Büyük oğlu Mustafa'nın kendisini yoldaki kontrol noktalarından Nova Kasabası'nda gördüğünü ve tanıdığını aktaran Ramiza Gurbiç, şöyle devam etti: "Oğlumu gördüğümde heyecandan bayılmışım, kendimi kaybetmişim, daha sonrasını hatırlamıyorum. Görüşmemize izin verilmemişti zaten. Mustafa'nın oradan nereye götürüldüğünü de bilmiyorum ama daha sonra Zvornik yakınlarındaki Pilica'da Sırplar tarafından katledildiğini öğrendim."

Gurbiç, o dönem 6 yaşında olan kızıyla, yaklaşık 12 bin kişinin çıktığı ölüm yolunu sağ tamamlayan ve Nezuk'taki serbest bölgeye ulaşan 3 bin kişi arasında yer aldıklarını vurgulayarak, "Srebranitsa demek, acı demek, duygu demek. 11 Temmuz'un anlamı benim için çok acı. Çünkü eşimi ve iki oğlumu kaybettim. Ayrıca sadece kendi sülalem Gurbiç ailesinden 38 kişi katledildi. Bir kısmını cenazesini bile bulamadık." diye konuştu.

Kendisi gibi birçok kadının bu soykırımda eşini, çocuğunu, babasını ve kardeşlerini kaybettiğine işaret eden Ramiza Gurbiç, şunları kaydetti:"Kadın olarak acıları ifade etmek çok zor. Yatıyorsunuz, kalkıyorsunuz iki evladınız yok olmuş. Bazen çocuklarım rüyalarıma giriyor, seviniyorum. Ancak uyandığımda yine aynı acıyı yaşıyorum. Anneler için kolay değil, acılarla uyanıyorsunuz, bazen geceler bir yıl oluyor. Bazen de gecenin nasıl geçtiğini bile anlamıyorsunuz."

"Soykırım acısına dua ile katlanabiliyorum"
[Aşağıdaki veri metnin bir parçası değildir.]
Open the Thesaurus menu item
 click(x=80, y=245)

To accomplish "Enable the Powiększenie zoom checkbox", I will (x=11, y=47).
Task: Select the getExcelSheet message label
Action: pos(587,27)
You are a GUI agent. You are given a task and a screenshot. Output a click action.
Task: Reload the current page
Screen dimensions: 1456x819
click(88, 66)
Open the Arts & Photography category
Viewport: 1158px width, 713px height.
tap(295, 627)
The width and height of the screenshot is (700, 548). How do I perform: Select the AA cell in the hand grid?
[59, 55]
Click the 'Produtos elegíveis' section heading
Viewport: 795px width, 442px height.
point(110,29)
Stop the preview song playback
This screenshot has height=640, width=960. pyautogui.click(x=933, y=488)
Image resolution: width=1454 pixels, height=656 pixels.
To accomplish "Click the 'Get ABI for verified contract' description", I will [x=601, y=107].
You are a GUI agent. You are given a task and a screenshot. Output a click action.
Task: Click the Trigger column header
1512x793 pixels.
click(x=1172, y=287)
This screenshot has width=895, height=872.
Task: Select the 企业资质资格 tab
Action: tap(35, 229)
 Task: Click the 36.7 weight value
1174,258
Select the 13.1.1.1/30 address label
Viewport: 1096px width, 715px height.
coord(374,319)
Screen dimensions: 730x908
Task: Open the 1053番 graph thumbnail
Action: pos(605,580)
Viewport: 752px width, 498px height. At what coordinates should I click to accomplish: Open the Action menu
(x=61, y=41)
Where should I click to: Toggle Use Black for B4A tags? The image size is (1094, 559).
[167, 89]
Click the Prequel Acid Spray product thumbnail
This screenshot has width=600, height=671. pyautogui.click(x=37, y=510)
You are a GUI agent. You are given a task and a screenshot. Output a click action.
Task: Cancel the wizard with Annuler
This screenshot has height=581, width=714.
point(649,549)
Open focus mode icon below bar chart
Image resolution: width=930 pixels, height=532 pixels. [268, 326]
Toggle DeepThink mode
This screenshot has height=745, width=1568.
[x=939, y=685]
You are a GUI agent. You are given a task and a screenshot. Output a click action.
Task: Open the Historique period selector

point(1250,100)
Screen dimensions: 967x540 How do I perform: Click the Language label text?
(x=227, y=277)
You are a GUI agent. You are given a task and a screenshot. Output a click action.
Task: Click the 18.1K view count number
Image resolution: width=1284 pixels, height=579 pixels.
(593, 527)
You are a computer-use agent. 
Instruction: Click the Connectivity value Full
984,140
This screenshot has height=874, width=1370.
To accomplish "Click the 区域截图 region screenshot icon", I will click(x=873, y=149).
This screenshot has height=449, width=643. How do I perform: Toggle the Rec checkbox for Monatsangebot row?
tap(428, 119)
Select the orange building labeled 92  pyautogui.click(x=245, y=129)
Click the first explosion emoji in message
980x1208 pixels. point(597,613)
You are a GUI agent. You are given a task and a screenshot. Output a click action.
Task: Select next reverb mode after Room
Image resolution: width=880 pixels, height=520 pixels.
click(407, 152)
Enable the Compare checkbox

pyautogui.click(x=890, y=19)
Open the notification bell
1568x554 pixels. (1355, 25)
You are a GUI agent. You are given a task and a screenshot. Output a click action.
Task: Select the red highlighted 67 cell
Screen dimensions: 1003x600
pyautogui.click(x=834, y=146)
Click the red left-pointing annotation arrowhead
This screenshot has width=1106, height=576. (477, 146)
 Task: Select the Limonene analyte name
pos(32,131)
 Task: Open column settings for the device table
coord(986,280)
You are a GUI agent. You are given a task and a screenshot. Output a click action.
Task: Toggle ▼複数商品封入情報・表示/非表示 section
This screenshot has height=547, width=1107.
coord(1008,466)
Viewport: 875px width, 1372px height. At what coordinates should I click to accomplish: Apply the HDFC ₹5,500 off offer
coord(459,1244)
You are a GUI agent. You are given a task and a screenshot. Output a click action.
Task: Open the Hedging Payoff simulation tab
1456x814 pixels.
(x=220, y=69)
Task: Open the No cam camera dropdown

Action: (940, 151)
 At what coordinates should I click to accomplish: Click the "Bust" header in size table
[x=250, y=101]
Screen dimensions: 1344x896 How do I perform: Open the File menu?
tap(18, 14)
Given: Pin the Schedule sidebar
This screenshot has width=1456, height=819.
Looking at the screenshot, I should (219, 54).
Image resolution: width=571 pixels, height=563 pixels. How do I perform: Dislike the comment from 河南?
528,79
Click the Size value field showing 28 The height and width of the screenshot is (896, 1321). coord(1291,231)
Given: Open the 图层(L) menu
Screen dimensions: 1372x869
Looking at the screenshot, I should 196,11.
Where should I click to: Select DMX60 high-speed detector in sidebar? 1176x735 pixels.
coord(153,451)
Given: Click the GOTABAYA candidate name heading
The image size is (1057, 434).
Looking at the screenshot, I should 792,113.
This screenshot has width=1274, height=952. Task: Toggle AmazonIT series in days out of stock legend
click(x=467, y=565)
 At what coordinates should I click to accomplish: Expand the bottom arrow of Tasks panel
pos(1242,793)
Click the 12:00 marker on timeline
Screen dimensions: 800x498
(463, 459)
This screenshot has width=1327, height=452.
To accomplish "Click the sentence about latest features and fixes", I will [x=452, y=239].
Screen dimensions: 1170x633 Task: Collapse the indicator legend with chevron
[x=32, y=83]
Gurbiç, soykırımın acısına sabrederek ve duaya sarılarak katlanabildiğini belirterek, "Potaçari'de toplu mezarların bulunduğu bölgeye gittiğimde kendimi çok huzurlu ve rahat hissediyorum. Mezarların arasına oturup Kur'an okumaya başladığımda bazen kuş gibi hafifliyorum, uçacağım zannediyorum." ifadelerini kullandı.Türkiye'nin de terörle mücadelesinde çok şehit verdiğine işaret eden Ramiza Gurbiç, "Türk annelerin sabırlı ve güçlü olmalarını istiyorum. Dua etmelerini öneriyorum, çünkü insan kendini en güçlü o zaman hissediyor. Huzurlu olmak lazım, siz huzur dolu olursanız Allah size yardım ediyor." şeklinde konuştu.